Ik ben de jongste niet meer (75). Inmiddels heb ik zo veel lichamelijk ongemak, dat ik regelmatig met artsen en apothekers van doen heb. Vandaag moest ik naar de apotheek om mijn medicijn ‘Macrogol en Electrolyten’ op te halen. Dat klinkt heel wat maar ik noem dat medicijn heel simpel ‘mijn poepzakje’, want meer is het niet. Ik heb nogal gauw last van ‘de stop’. Die poepzakjes, helpen mij aan een prettige en regelmatige stoelgang.
Twee vrije stoeltjes naast elkaar probeer ik meestal te pakken in de metro.
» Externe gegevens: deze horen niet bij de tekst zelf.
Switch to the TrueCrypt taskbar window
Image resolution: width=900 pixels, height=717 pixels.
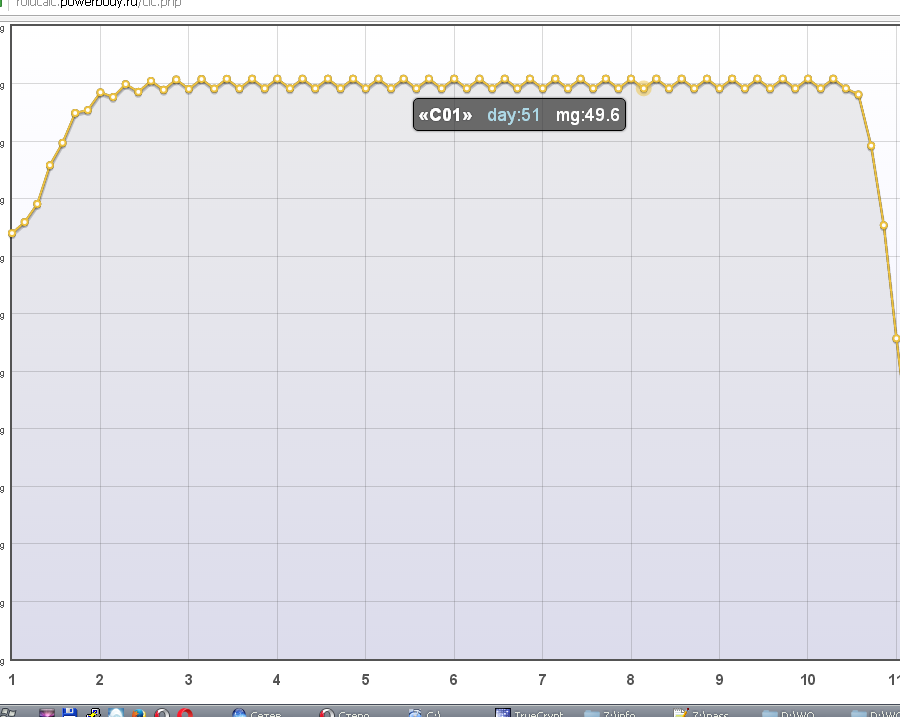click(x=532, y=712)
Ga bij het raam zitten. Ik rij altijd achteruit, zodat Prinsenland zich langzaam aan mijn oog onttrekt. Heel langzaam ontspan ik. Kan ik weer lekker relaxt ademhalen.
Ook als er per ongeluk iemand naast me komt zitten verandert daar niets aan.
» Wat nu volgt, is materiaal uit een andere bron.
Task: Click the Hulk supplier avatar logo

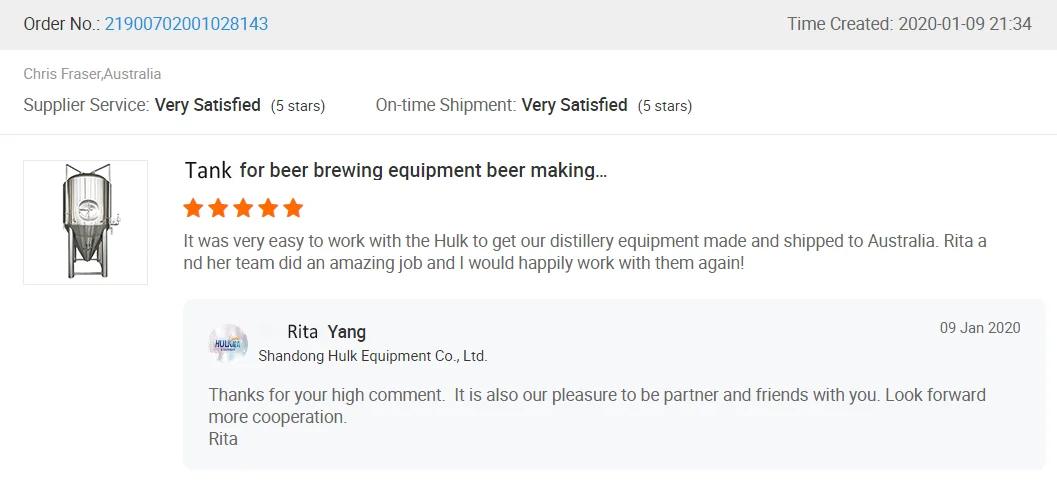Action: (x=229, y=343)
Ik blijf gewoon strak naar buiten kijken, ook als er bijvoorbeeld iemand met erg
dikke billen naast me komt zitten. Dat vind ik niet zo’n probleem ik wip gewoon wat door naar het raam, zodat
ik er geen last meer van heb. Pas als de metro ondergronds gaat, bij
Kralingse Veer, is mijn ontspanning volledig. Ik heb het kneuterige Prinsenland
achter me gelaten. Arriveer nu in de wereld, die er toe doet. Vandaag naar de bieb en de markt.
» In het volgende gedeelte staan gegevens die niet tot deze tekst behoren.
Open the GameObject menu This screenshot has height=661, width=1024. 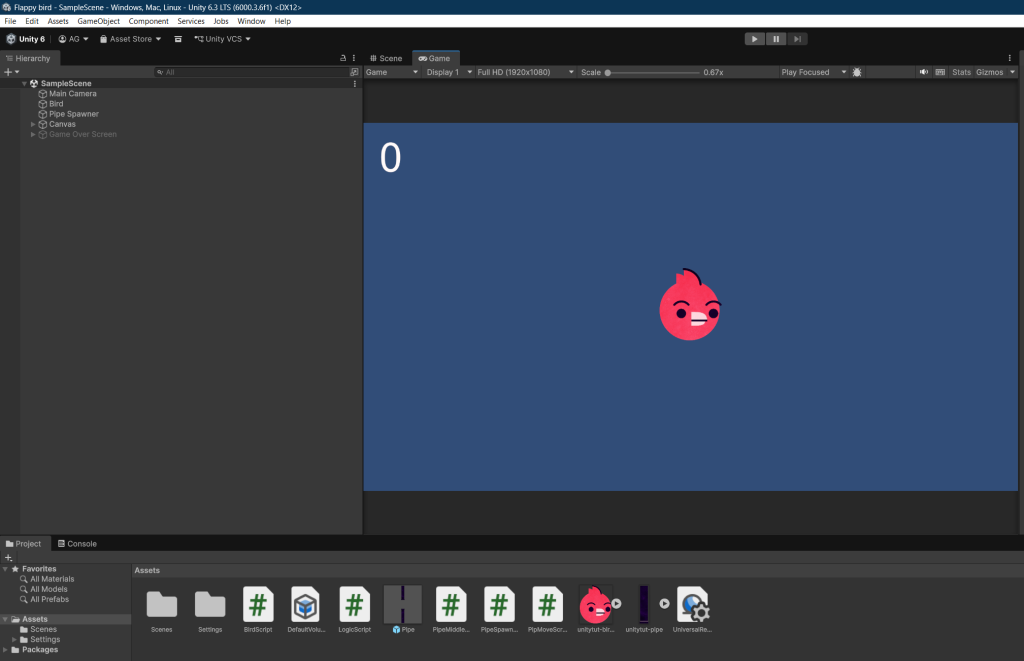click(98, 21)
Op de markt, waar het vanwege het lekkere weer erg druk was heb ik een
portie kibbeling gekocht. Op een bankje vòòr de bieb, ver weg van truttig Prinsenland,
geniet ik van de kibbeling en … zo lang mogelijk van de gezellige drukte, het mooie weer en het lekkere sfeertje hier.